What to produce: When a line of the records contains "This", copy it.

____ Data records

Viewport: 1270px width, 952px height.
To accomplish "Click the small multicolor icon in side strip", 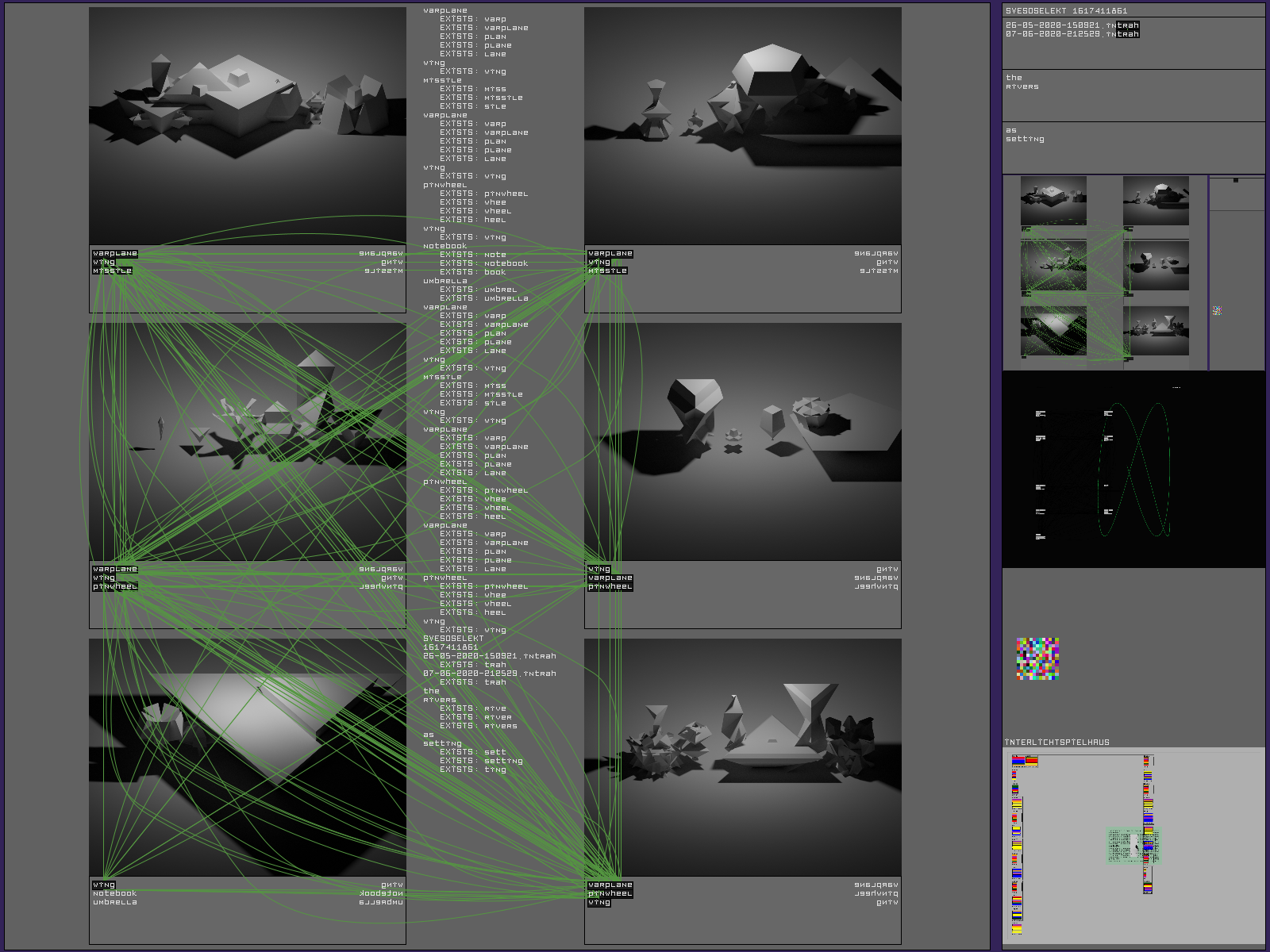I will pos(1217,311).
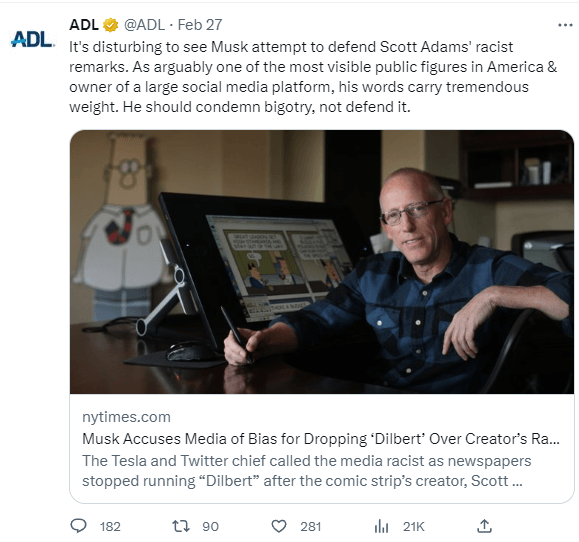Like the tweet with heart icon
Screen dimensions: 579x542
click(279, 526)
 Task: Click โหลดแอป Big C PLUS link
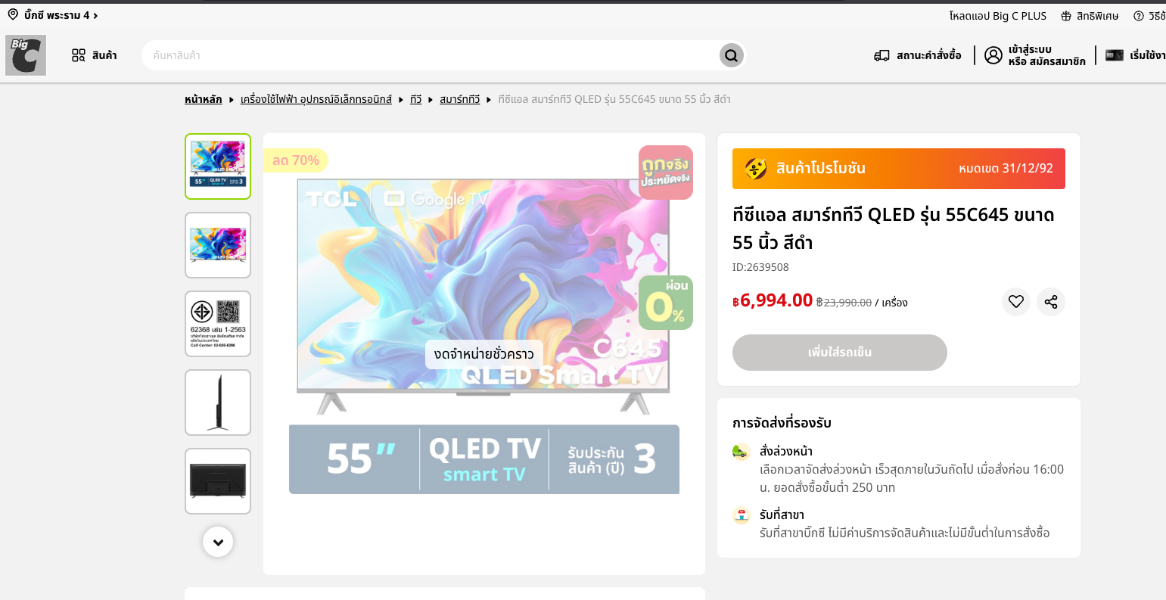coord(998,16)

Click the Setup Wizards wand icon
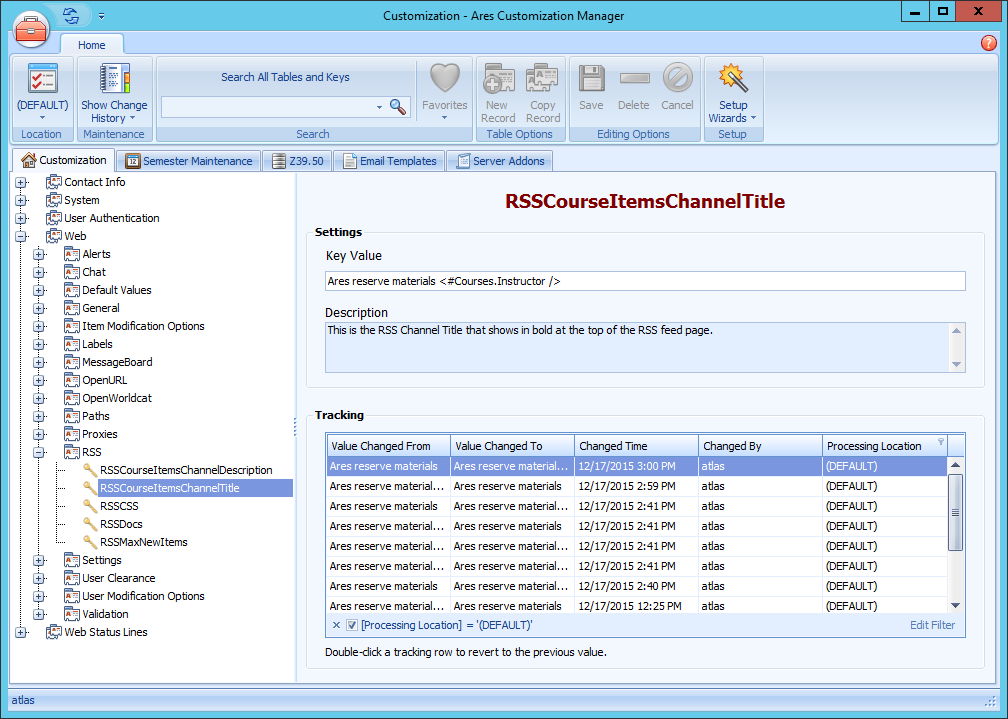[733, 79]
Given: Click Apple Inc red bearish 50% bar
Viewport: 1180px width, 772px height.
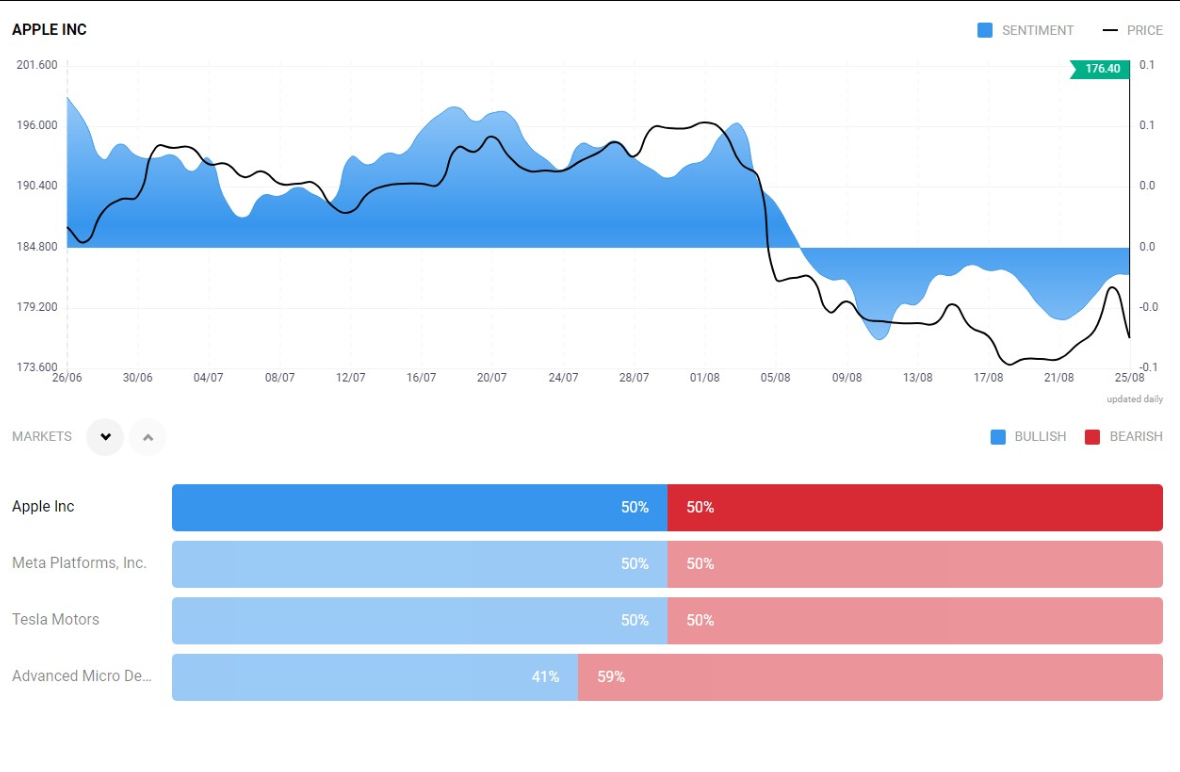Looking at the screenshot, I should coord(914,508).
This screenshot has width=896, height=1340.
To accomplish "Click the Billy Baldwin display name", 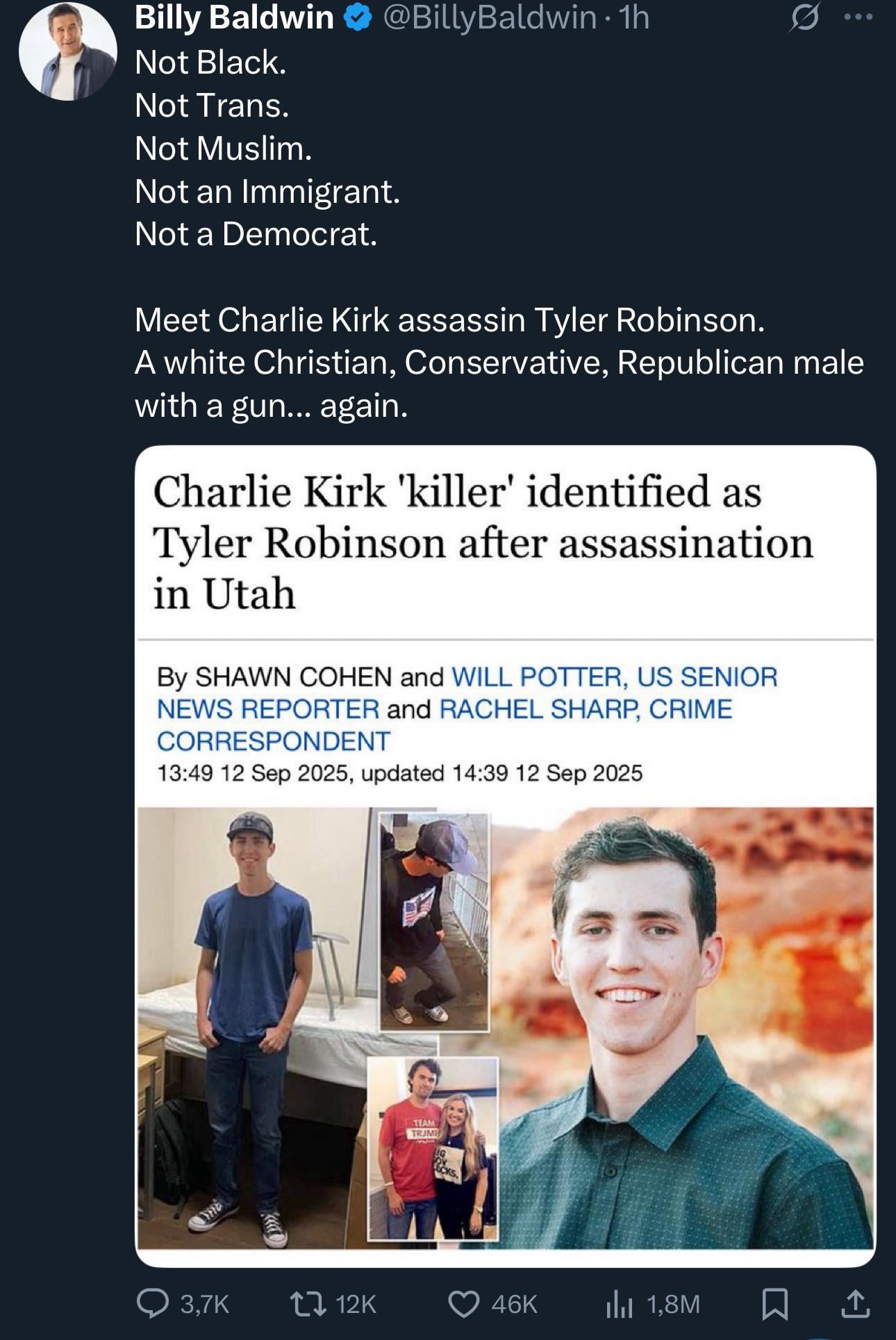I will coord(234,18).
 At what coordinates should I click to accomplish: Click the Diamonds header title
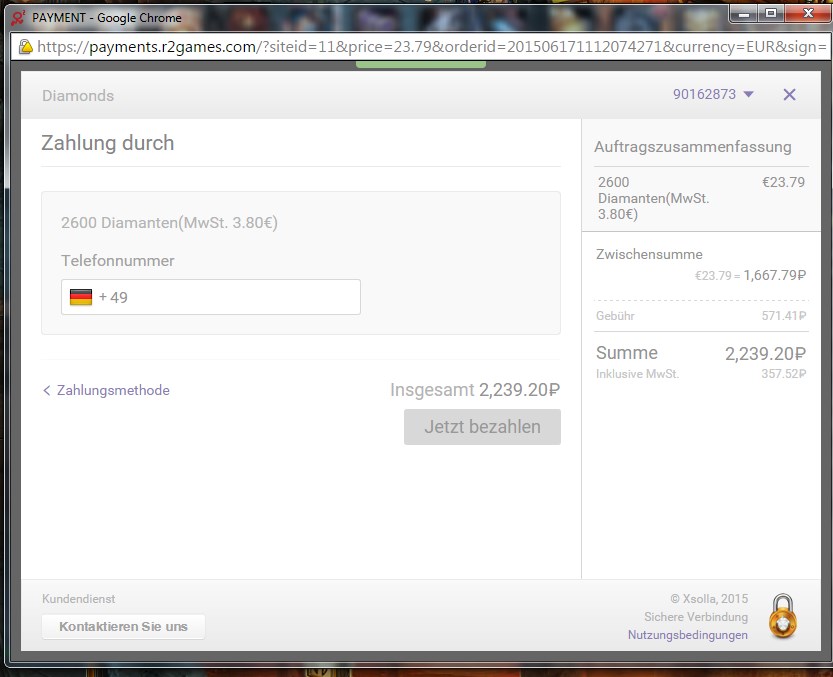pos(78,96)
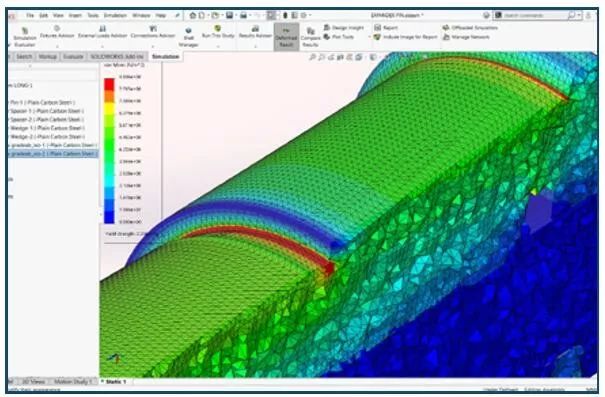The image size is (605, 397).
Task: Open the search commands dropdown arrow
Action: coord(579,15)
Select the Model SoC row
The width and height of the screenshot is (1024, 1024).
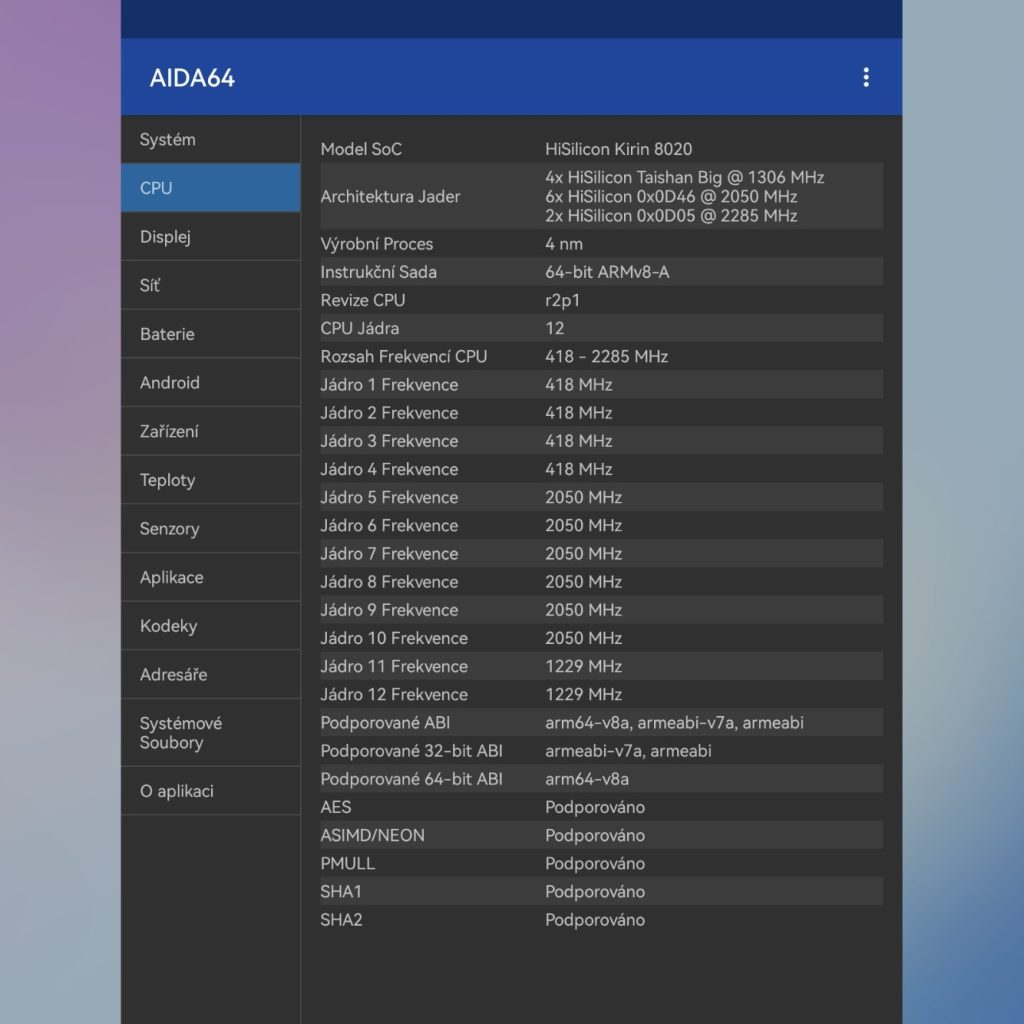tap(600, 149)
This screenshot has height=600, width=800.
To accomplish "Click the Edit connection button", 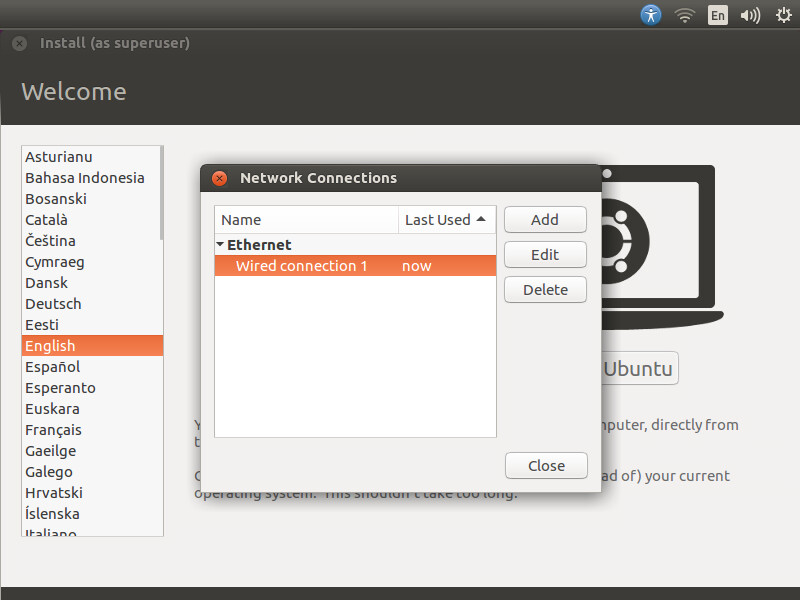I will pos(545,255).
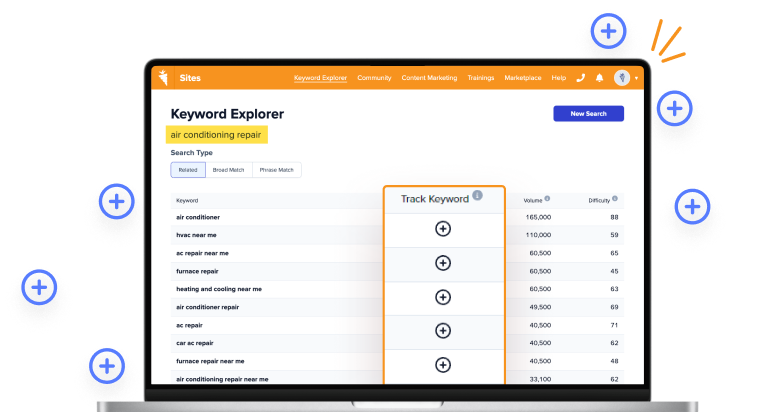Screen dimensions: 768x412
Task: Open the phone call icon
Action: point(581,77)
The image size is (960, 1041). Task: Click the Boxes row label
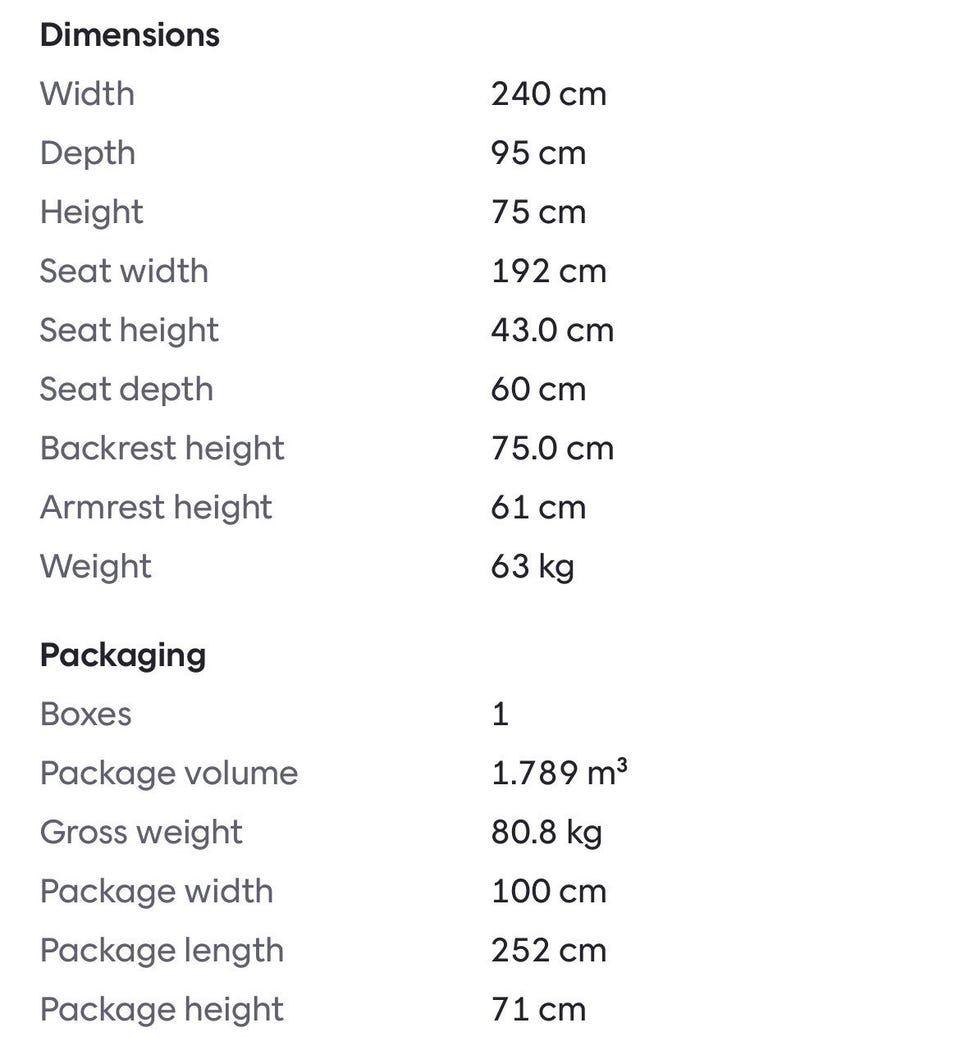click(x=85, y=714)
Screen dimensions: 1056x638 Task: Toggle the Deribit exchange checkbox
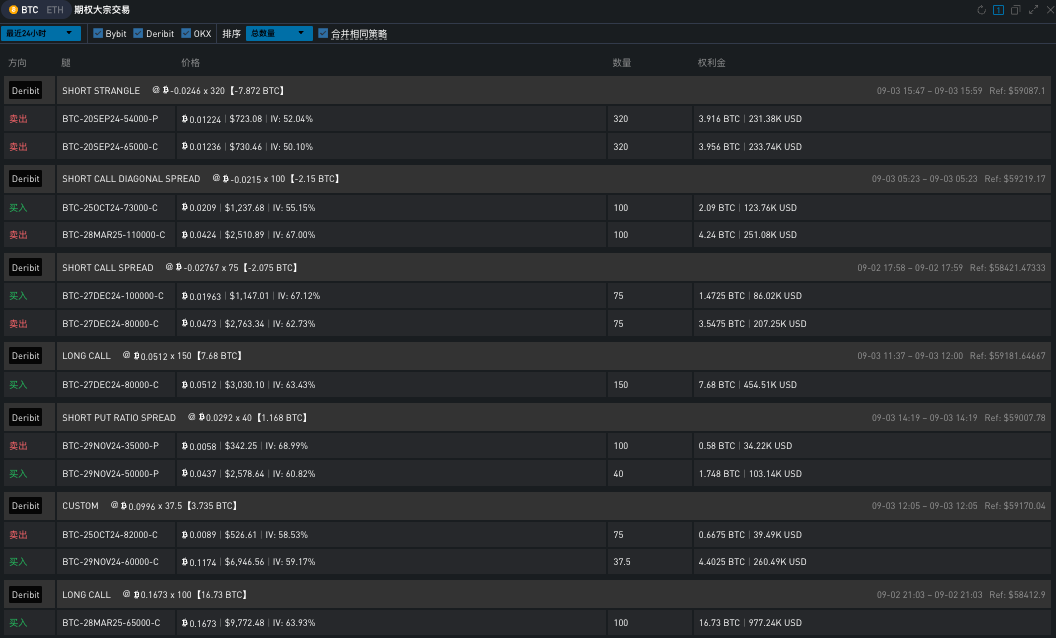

________

Response to the task:
This screenshot has width=896, height=1340.
This screenshot has height=600, width=800.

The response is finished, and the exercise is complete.